The feature extraction process transforms user’s biomedical signals into a form that can express a certain emotional state more clearly. At this time, arbitrary characteristics are created by time, frequency, and both time-frequency analysis. For example, when the user views the content A, the brain waves repeatedly oscillate with time, which may not be very different from when viewing the content B. However, when the two signals are converted to a specific frequency band, the size of the frequency band can be different. In this way, Looxid Labs has the technology to extract the features that help classify distinct emotions from the bio-signals preprocessed by the methodology used in mathematics, statistics and computer science.
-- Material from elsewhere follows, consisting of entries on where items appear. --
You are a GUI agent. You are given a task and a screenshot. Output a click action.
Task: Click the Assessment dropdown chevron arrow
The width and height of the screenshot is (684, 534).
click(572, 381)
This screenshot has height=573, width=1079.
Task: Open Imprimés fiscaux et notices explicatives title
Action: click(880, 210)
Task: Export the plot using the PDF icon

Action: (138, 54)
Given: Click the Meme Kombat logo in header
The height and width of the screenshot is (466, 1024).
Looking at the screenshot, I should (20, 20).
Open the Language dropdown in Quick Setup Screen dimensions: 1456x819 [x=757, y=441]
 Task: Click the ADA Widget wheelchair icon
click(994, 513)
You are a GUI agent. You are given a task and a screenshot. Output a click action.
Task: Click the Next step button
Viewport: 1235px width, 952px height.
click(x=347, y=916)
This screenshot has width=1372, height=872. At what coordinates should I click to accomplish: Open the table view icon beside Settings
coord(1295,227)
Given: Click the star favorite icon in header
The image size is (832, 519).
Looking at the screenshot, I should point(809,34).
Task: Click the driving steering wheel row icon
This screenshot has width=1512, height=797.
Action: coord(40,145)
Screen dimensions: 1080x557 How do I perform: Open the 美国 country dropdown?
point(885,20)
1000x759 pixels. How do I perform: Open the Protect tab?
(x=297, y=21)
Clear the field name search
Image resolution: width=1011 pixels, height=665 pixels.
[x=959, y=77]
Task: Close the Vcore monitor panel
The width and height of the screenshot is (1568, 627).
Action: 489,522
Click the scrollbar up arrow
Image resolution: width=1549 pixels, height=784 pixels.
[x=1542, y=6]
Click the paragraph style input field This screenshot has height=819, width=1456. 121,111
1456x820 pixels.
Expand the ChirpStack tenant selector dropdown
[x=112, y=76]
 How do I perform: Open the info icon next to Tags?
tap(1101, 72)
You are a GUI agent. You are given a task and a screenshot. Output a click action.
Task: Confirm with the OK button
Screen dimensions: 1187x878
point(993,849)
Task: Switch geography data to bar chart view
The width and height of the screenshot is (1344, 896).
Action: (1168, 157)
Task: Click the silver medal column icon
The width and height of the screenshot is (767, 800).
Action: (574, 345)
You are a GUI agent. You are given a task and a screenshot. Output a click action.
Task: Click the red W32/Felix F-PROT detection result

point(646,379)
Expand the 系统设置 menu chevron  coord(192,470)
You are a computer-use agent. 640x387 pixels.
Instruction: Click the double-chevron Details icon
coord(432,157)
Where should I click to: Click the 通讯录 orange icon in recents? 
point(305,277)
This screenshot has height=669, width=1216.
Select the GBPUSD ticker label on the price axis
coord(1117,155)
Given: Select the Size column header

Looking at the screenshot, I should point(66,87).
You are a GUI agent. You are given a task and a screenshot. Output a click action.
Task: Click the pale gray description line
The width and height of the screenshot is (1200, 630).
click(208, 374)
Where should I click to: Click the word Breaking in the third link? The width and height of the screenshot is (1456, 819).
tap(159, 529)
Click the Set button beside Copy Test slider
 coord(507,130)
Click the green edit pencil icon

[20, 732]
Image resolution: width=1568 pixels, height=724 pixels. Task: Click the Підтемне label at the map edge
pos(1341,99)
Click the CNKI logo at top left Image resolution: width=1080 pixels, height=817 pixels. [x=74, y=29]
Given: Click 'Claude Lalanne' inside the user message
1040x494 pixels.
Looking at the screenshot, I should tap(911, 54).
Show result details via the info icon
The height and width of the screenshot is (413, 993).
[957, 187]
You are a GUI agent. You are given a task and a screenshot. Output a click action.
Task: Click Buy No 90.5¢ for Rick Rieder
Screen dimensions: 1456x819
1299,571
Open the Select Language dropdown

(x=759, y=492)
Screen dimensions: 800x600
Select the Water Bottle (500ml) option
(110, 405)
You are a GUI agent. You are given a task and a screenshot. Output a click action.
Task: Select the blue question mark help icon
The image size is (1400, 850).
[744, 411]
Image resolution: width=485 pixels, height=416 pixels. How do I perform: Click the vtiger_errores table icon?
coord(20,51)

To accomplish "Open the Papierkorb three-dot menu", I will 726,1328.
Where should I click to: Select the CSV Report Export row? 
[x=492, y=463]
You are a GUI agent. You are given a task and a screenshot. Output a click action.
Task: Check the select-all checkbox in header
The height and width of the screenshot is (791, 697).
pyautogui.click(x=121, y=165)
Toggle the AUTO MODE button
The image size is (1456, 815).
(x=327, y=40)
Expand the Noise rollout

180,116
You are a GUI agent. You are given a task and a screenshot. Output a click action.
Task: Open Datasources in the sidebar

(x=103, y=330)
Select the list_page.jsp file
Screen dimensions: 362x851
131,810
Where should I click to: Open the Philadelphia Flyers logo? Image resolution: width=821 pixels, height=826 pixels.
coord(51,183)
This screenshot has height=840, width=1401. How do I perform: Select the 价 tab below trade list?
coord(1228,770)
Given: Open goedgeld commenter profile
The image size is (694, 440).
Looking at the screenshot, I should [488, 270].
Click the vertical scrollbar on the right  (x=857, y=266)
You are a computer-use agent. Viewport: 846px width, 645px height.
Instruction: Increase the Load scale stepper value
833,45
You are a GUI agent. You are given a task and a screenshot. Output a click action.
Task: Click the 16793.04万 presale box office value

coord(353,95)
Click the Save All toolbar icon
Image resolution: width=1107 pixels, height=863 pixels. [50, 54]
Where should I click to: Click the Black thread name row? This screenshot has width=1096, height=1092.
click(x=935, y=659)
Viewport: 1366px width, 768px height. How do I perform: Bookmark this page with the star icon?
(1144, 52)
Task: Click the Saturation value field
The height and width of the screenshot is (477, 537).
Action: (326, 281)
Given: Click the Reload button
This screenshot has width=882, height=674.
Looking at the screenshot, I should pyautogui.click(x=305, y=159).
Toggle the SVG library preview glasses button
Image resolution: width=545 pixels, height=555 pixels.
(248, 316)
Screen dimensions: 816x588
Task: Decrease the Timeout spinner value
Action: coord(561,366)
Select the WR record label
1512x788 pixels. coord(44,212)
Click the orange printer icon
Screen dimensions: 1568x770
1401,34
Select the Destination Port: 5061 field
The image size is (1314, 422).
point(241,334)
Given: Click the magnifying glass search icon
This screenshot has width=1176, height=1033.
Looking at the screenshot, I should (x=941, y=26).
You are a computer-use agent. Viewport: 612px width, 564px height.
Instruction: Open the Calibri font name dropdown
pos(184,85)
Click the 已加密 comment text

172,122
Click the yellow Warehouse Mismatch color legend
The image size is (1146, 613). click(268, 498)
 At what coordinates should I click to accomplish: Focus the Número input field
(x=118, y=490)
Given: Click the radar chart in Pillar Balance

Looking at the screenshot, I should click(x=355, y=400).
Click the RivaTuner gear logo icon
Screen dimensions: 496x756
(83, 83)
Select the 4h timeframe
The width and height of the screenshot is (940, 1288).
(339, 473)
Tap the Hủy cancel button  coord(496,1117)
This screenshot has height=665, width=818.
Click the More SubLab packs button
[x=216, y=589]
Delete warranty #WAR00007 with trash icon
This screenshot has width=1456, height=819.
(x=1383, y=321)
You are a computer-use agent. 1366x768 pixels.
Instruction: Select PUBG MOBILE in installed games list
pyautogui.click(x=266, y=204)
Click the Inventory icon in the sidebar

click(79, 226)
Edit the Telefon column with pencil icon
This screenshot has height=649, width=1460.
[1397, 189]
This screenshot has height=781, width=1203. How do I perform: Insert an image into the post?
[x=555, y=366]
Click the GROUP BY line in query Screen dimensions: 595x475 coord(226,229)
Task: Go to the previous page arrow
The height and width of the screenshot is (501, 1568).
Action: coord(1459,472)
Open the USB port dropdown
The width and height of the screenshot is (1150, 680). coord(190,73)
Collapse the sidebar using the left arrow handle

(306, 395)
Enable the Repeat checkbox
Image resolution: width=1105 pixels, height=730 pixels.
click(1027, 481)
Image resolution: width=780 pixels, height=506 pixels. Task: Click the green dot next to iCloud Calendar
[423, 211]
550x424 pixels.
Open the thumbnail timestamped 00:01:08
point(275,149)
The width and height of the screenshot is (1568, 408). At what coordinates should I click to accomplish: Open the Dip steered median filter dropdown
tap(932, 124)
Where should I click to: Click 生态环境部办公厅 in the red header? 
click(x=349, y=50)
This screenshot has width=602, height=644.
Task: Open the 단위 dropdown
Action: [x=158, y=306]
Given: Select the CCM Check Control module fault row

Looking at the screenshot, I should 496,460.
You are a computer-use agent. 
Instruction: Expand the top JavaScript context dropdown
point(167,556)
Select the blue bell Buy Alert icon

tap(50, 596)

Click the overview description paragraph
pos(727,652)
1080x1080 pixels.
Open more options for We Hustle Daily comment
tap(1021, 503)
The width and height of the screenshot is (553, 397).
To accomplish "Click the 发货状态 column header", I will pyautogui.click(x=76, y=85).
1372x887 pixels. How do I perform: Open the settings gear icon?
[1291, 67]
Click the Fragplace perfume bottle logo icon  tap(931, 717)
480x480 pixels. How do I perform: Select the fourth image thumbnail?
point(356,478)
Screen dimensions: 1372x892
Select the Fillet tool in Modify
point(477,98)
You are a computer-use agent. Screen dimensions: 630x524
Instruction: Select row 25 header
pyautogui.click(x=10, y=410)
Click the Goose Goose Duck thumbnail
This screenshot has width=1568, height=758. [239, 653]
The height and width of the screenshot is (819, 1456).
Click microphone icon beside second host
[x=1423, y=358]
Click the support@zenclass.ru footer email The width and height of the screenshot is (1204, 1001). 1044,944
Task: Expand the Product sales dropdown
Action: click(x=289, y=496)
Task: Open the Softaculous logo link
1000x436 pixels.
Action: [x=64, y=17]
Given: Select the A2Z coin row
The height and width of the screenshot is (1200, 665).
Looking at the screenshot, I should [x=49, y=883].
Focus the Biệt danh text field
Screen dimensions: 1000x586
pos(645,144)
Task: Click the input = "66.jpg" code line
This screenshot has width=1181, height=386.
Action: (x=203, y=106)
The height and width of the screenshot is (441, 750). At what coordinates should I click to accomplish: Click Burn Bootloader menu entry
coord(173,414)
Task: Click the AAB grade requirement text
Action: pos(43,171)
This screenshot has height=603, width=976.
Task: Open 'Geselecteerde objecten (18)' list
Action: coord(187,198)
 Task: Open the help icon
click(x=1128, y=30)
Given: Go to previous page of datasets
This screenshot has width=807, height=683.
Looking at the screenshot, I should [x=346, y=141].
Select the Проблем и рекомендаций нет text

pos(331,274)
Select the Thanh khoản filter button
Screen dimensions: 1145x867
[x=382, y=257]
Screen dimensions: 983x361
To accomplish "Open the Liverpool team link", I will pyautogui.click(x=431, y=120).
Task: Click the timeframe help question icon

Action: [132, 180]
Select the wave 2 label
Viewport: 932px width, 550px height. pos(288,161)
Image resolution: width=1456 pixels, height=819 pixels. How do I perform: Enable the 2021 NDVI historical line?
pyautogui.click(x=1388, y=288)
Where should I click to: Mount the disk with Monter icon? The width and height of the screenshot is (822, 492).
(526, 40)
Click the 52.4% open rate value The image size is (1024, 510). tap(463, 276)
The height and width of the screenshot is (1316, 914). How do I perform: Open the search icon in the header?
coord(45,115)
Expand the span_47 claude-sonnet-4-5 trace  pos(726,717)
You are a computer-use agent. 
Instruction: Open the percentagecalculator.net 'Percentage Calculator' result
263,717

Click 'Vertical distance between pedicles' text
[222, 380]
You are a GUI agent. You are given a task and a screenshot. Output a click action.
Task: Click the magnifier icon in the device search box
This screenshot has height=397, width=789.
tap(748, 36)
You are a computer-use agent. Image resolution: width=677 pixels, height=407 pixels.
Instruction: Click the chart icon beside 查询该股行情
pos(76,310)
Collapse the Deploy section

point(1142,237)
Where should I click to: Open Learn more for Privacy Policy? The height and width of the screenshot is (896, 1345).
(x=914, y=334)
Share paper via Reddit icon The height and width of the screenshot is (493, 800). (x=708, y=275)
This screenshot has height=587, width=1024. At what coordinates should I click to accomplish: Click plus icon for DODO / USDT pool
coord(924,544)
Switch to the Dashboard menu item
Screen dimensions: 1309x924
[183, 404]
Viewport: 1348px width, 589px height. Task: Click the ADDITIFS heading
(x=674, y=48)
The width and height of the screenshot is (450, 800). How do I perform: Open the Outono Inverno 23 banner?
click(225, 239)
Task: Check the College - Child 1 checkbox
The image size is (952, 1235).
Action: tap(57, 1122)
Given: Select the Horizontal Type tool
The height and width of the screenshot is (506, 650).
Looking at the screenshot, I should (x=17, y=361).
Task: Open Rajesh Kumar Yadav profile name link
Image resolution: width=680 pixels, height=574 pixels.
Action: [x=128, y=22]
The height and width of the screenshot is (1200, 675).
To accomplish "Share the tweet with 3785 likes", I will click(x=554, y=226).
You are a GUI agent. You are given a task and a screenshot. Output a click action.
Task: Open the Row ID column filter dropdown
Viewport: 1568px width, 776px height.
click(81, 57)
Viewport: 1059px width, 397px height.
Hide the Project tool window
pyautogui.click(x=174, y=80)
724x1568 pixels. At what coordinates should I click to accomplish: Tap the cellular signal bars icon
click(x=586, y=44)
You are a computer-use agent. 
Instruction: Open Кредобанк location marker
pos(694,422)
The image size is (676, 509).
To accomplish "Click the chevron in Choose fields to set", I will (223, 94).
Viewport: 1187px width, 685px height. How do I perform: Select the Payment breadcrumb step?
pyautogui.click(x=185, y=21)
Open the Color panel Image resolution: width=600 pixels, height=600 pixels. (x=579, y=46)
 Figure 4. Extracted Features

Feature Selection

In this process, we select the important features among the various bio-signal features from the extraction process. Due to the nature of brain waves and eye data, we include a large number of information (about 3000 per second) per unit time. As these data go through the feature extraction process, the amount of information is reduced due to the certain features, but the data still contain vast amount of information. Looxid Labs uses algorithms that single out the only information that brings about the greatest dependency and relevance between two sets of data based on mutual information techniques that use information theory-based statistical properties. As a result, only the minimum features that can represent biological signals by capturing the importance of information are used for emotion classification, thereby improving the accuracy and speed of emotion analysis.